··· DATA EXTRACT

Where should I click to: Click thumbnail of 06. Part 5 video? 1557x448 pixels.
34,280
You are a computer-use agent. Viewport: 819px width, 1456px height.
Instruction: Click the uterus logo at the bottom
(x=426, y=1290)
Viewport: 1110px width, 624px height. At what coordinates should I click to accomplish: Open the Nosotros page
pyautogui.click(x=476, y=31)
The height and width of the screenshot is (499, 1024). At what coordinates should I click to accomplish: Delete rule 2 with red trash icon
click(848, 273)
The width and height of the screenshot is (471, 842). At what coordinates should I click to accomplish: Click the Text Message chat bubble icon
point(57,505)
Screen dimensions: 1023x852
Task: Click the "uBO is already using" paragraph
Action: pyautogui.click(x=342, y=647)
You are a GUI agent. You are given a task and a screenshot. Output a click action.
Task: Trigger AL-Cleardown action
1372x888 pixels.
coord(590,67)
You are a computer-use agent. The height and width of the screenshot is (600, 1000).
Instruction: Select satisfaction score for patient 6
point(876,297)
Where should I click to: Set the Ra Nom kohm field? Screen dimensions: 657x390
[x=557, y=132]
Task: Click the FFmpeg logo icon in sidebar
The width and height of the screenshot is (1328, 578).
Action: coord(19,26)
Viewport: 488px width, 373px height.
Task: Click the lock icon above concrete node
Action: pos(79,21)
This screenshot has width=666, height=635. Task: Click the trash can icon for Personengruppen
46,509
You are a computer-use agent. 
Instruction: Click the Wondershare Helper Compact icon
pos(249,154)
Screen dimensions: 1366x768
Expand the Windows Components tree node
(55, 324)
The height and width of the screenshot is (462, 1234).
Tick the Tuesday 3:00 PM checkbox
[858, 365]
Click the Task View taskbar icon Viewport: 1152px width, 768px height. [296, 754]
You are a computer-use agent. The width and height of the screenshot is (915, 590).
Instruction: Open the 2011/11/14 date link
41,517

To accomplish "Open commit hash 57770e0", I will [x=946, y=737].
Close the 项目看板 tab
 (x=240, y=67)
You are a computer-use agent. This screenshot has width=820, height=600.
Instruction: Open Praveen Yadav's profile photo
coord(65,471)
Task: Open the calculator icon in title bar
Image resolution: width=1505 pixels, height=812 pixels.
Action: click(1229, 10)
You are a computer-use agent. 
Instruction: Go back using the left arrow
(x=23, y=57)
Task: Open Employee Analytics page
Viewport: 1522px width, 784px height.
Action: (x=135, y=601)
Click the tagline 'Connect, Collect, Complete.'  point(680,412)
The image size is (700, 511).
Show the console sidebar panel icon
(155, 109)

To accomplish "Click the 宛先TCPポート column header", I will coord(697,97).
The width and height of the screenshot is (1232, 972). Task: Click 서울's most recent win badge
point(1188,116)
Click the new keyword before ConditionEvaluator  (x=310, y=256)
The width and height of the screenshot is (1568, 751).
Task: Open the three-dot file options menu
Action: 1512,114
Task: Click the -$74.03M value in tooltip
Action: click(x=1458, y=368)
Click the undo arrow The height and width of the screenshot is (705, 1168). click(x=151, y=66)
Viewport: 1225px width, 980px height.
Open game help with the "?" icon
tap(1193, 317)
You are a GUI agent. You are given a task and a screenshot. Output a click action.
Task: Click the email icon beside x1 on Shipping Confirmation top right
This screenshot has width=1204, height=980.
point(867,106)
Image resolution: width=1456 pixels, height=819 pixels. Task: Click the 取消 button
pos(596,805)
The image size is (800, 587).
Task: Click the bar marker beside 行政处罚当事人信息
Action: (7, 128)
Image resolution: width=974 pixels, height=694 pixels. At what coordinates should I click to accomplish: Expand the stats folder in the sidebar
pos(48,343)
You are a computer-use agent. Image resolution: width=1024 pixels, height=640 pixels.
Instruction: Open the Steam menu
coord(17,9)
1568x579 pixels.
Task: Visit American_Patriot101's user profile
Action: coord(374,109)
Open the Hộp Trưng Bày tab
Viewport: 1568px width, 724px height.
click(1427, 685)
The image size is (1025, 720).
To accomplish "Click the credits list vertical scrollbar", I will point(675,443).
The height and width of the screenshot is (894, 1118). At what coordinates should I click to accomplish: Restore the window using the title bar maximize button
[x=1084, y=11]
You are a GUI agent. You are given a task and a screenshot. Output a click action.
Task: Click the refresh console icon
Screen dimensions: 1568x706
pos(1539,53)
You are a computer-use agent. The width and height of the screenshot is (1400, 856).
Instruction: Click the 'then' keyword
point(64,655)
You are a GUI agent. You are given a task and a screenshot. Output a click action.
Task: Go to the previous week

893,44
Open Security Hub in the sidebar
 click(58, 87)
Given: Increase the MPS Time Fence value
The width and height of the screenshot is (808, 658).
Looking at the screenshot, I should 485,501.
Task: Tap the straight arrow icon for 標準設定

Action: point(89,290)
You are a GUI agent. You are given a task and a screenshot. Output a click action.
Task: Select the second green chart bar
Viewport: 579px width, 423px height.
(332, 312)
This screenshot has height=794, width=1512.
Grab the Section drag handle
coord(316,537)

······

** EXERCISE DESCRIPTION **
Repeat, word for word, all of the data shown above.

** RESULT FOR THIS TASK **
Where should I click to: Click thumbnail of 06. Part 5 video? 1557x448 pixels.
34,280
You are a computer-use agent. Viewport: 819px width, 1456px height.
Instruction: Click the uterus logo at the bottom
(x=426, y=1290)
Viewport: 1110px width, 624px height. At what coordinates should I click to accomplish: Open the Nosotros page
pyautogui.click(x=476, y=31)
The height and width of the screenshot is (499, 1024). At what coordinates should I click to accomplish: Delete rule 2 with red trash icon
click(848, 273)
The width and height of the screenshot is (471, 842). At what coordinates should I click to accomplish: Click the Text Message chat bubble icon
point(57,505)
Screen dimensions: 1023x852
Task: Click the "uBO is already using" paragraph
Action: pyautogui.click(x=342, y=647)
You are a GUI agent. You are given a task and a screenshot. Output a click action.
Task: Trigger AL-Cleardown action
1372x888 pixels.
coord(590,67)
You are a computer-use agent. The height and width of the screenshot is (600, 1000).
Instruction: Select satisfaction score for patient 6
point(876,297)
Where should I click to: Set the Ra Nom kohm field? Screen dimensions: 657x390
[x=557, y=132]
Task: Click the FFmpeg logo icon in sidebar
The width and height of the screenshot is (1328, 578).
Action: coord(19,26)
Viewport: 488px width, 373px height.
Task: Click the lock icon above concrete node
Action: pos(79,21)
This screenshot has width=666, height=635. Task: Click the trash can icon for Personengruppen
46,509
You are a computer-use agent. 
Instruction: Click the Wondershare Helper Compact icon
pos(249,154)
Screen dimensions: 1366x768
Expand the Windows Components tree node
(55, 324)
The height and width of the screenshot is (462, 1234).
Tick the Tuesday 3:00 PM checkbox
[858, 365]
Click the Task View taskbar icon Viewport: 1152px width, 768px height. [296, 754]
You are a computer-use agent. The width and height of the screenshot is (915, 590).
Instruction: Open the 2011/11/14 date link
41,517

To accomplish "Open commit hash 57770e0", I will [x=946, y=737].
Close the 项目看板 tab
 (x=240, y=67)
You are a computer-use agent. This screenshot has width=820, height=600.
Instruction: Open Praveen Yadav's profile photo
coord(65,471)
Task: Open the calculator icon in title bar
Image resolution: width=1505 pixels, height=812 pixels.
Action: click(1229, 10)
You are a computer-use agent. 
Instruction: Go back using the left arrow
(x=23, y=57)
Task: Open Employee Analytics page
Viewport: 1522px width, 784px height.
Action: (x=135, y=601)
Click the tagline 'Connect, Collect, Complete.'  point(680,412)
The image size is (700, 511).
Show the console sidebar panel icon
(155, 109)

To accomplish "Click the 宛先TCPポート column header", I will coord(697,97).
The width and height of the screenshot is (1232, 972). Task: Click 서울's most recent win badge
point(1188,116)
Click the new keyword before ConditionEvaluator  (x=310, y=256)
The width and height of the screenshot is (1568, 751).
Task: Open the three-dot file options menu
Action: 1512,114
Task: Click the -$74.03M value in tooltip
Action: click(x=1458, y=368)
Click the undo arrow The height and width of the screenshot is (705, 1168). click(x=151, y=66)
Viewport: 1225px width, 980px height.
Open game help with the "?" icon
tap(1193, 317)
You are a GUI agent. You are given a task and a screenshot. Output a click action.
Task: Click the email icon beside x1 on Shipping Confirmation top right
This screenshot has width=1204, height=980.
point(867,106)
Image resolution: width=1456 pixels, height=819 pixels. Task: Click the 取消 button
pos(596,805)
The image size is (800, 587).
Task: Click the bar marker beside 行政处罚当事人信息
Action: (7, 128)
Image resolution: width=974 pixels, height=694 pixels. At what coordinates should I click to accomplish: Expand the stats folder in the sidebar
pos(48,343)
You are a computer-use agent. Image resolution: width=1024 pixels, height=640 pixels.
Instruction: Open the Steam menu
coord(17,9)
1568x579 pixels.
Task: Visit American_Patriot101's user profile
Action: coord(374,109)
Open the Hộp Trưng Bày tab
Viewport: 1568px width, 724px height.
click(1427, 685)
The image size is (1025, 720).
To accomplish "Click the credits list vertical scrollbar", I will point(675,443).
The height and width of the screenshot is (894, 1118). At what coordinates should I click to accomplish: Restore the window using the title bar maximize button
[x=1084, y=11]
You are a GUI agent. You are given a task and a screenshot. Output a click action.
Task: Click the refresh console icon
Screen dimensions: 1568x706
pos(1539,53)
You are a computer-use agent. The width and height of the screenshot is (1400, 856).
Instruction: Click the 'then' keyword
point(64,655)
You are a GUI agent. You are given a task and a screenshot. Output a click action.
Task: Go to the previous week

893,44
Open Security Hub in the sidebar
 click(58, 87)
Given: Increase the MPS Time Fence value
The width and height of the screenshot is (808, 658).
Looking at the screenshot, I should 485,501.
Task: Tap the straight arrow icon for 標準設定

Action: point(89,290)
You are a GUI agent. You are given a task and a screenshot. Output a click action.
Task: Select the second green chart bar
Viewport: 579px width, 423px height.
(332, 312)
This screenshot has height=794, width=1512.
Grab the Section drag handle
coord(316,537)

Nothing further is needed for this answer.